For their final project, I wanted to build on what they had already done so asked to answer their novel’s inquiry question through a mind map, an infographic, a blog post, or an educational video. They are then asked to reflect critically on their conclusion. I am curious about these paragraphs. Constructive learning is only meaningful if “the learners articulate what they have accomplished and reflect on their activity and observations-to learn the lessons that their activity has to teach. (Howland, et al., 2012, pg. 3) For someone like myself, I know I struggle articulating my metacognitive process so when Bourne states, “…one reason why some people are poor at reflective learning is that they have a limited repertoire of searching, reflective questions” (2003, p. 271) I knew I had the prepare thoughtful, searching questions for my students to use. I used some of his critical questions suggestions to guide students through their examination of their conclusion, and I used his reflective thinking suggestions to guide them through their reflection. The students are finishing this project next week, so for the sake of this blog, I cannot share the results, but I am hoping they will be more insightful on their learning.

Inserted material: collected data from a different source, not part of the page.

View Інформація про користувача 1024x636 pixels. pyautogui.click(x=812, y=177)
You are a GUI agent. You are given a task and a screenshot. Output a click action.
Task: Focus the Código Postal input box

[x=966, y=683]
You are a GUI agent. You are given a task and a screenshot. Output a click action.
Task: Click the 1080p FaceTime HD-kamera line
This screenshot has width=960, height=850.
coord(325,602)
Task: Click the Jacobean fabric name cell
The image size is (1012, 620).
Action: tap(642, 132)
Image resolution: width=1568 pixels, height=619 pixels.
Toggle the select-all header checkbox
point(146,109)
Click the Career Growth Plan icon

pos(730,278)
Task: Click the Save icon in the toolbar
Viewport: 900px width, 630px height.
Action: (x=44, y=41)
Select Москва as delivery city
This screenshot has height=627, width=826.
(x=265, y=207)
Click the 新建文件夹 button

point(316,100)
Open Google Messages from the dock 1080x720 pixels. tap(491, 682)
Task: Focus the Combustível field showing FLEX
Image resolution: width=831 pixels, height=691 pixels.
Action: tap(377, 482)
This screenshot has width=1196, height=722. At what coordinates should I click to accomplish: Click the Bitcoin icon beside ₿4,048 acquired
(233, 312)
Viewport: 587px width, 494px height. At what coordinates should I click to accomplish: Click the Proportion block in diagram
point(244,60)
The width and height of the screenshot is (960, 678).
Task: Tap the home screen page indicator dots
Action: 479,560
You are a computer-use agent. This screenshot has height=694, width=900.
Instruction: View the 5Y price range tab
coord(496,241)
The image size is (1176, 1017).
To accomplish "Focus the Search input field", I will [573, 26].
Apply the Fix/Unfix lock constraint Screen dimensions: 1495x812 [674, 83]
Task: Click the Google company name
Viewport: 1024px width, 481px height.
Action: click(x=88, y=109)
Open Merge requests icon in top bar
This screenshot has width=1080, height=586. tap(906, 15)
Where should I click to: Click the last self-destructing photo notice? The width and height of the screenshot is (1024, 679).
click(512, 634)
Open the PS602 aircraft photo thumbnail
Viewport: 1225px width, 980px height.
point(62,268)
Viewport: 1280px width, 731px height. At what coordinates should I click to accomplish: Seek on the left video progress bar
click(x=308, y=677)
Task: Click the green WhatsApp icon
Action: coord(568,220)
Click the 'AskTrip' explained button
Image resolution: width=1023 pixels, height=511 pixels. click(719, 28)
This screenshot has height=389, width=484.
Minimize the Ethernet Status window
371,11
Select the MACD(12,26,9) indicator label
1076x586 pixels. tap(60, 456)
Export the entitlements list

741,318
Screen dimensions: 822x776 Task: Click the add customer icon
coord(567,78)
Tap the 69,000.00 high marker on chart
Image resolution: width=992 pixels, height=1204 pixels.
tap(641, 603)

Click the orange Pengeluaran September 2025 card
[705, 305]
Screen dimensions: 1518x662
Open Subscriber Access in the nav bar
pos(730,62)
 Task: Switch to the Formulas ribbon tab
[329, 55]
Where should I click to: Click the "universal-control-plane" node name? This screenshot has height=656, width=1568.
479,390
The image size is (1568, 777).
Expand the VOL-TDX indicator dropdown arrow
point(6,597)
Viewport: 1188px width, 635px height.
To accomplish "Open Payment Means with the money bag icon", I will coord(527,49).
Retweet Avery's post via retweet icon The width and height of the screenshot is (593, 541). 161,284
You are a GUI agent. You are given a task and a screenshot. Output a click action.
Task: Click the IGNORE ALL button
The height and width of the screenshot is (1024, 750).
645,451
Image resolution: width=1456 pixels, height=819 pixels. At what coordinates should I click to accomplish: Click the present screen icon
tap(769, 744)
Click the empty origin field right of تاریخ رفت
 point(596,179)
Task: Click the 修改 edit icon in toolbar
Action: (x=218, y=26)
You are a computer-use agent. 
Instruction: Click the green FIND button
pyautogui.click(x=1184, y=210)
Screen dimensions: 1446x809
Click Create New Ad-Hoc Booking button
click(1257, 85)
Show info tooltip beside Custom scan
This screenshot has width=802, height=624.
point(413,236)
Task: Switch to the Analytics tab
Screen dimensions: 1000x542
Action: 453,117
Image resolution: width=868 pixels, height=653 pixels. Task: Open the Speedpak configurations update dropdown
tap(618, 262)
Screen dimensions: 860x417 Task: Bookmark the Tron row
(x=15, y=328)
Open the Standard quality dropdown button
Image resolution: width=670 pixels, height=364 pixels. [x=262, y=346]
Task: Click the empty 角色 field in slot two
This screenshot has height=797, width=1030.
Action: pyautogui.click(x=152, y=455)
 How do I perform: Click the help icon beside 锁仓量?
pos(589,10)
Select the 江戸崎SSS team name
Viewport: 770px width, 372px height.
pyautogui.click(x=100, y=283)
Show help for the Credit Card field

Integrating technology in a meaningful way means students learn from technology and with technology. I am hoping that when I receive my students reflections after completing the literature circle project, I will read a sense of deeper thinking as the student recognize how their school computers are a part of the learning process, not just a tool for word processing and research. And I am looking forward to seeing how much they engage in the digital story telling assignments. Just like the students, I am on this journey of discovery too. I think we can learn alongside each other in powerful, authentic, meaningful way.
Bourner, Tom. (2003). Assessing reflective learning. Education Training, 45(5), 267-72.
Howland, J., Jonassen, D., & Marra, R. (2012). Meaningful learning with technology, 4th Edition. Pearson.
Petrich, M., Wilkinson, K., & Brevan, B. (2013). It looks like fun, but are they learning? In, Honey, M., & Kanter, D. (Eds). Design, make, play: Growing the next generation of STEM innovators. New York, NY: Routledge.
Resnick, M., (2016) Let’s teach kids to code
Tishman, S., Jay, E., & Perkins, D. N. (1993). Teaching thinking dispositions: From transmission to enculturation. Theory into practice, 32(3), pp. 147–153.